[Exercise requirements]: Once every line holding "About" in the listing below has been found, give their number and nothing more.

══════

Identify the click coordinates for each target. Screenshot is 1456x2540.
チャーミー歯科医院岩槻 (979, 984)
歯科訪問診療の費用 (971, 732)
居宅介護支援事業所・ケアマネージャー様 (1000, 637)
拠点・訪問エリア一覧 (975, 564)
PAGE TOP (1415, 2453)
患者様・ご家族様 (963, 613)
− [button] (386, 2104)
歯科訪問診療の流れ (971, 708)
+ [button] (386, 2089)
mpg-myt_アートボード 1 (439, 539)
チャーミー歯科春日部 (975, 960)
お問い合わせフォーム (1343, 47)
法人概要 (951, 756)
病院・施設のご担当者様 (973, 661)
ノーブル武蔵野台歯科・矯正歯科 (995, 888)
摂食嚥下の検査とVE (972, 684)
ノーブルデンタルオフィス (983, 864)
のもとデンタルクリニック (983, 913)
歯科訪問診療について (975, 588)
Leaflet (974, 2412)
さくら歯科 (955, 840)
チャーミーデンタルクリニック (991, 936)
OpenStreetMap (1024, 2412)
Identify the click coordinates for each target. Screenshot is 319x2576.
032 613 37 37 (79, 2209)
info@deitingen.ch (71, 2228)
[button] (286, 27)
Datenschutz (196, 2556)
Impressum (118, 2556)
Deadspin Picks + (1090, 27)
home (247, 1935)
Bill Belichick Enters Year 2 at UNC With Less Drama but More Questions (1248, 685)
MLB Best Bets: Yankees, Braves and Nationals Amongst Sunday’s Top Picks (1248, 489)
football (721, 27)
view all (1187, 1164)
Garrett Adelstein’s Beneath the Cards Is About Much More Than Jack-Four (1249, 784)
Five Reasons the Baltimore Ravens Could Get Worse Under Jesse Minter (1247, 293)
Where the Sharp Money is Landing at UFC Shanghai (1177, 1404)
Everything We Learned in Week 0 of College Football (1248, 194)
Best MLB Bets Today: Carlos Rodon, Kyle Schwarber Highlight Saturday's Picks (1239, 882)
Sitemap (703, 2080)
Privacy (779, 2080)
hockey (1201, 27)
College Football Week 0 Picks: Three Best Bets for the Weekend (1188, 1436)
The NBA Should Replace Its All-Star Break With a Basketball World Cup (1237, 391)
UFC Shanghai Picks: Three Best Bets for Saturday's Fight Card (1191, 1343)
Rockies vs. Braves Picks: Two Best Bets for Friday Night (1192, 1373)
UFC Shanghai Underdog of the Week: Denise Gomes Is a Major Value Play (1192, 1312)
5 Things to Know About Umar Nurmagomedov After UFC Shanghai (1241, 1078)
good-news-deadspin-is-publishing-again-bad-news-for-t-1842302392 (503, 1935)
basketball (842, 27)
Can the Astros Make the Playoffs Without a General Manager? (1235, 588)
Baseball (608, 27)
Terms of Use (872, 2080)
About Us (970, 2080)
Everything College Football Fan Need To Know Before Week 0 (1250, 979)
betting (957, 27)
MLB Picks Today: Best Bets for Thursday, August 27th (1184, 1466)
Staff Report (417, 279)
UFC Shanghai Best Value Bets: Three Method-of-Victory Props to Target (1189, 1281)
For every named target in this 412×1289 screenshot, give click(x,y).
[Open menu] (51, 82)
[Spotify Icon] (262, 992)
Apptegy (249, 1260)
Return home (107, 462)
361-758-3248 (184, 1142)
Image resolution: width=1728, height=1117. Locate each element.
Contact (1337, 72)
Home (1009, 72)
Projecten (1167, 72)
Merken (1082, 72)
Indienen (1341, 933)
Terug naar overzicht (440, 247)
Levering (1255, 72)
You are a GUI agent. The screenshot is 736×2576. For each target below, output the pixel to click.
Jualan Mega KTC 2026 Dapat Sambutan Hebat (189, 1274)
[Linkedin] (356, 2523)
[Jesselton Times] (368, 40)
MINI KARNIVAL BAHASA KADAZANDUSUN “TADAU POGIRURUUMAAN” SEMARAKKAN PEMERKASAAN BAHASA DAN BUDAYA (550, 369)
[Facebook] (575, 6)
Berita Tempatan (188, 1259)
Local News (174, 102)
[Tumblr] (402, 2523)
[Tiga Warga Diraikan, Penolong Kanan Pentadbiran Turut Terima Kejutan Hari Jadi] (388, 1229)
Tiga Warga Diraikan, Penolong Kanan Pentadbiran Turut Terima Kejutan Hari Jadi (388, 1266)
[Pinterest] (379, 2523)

══════

[Exercise response]: 3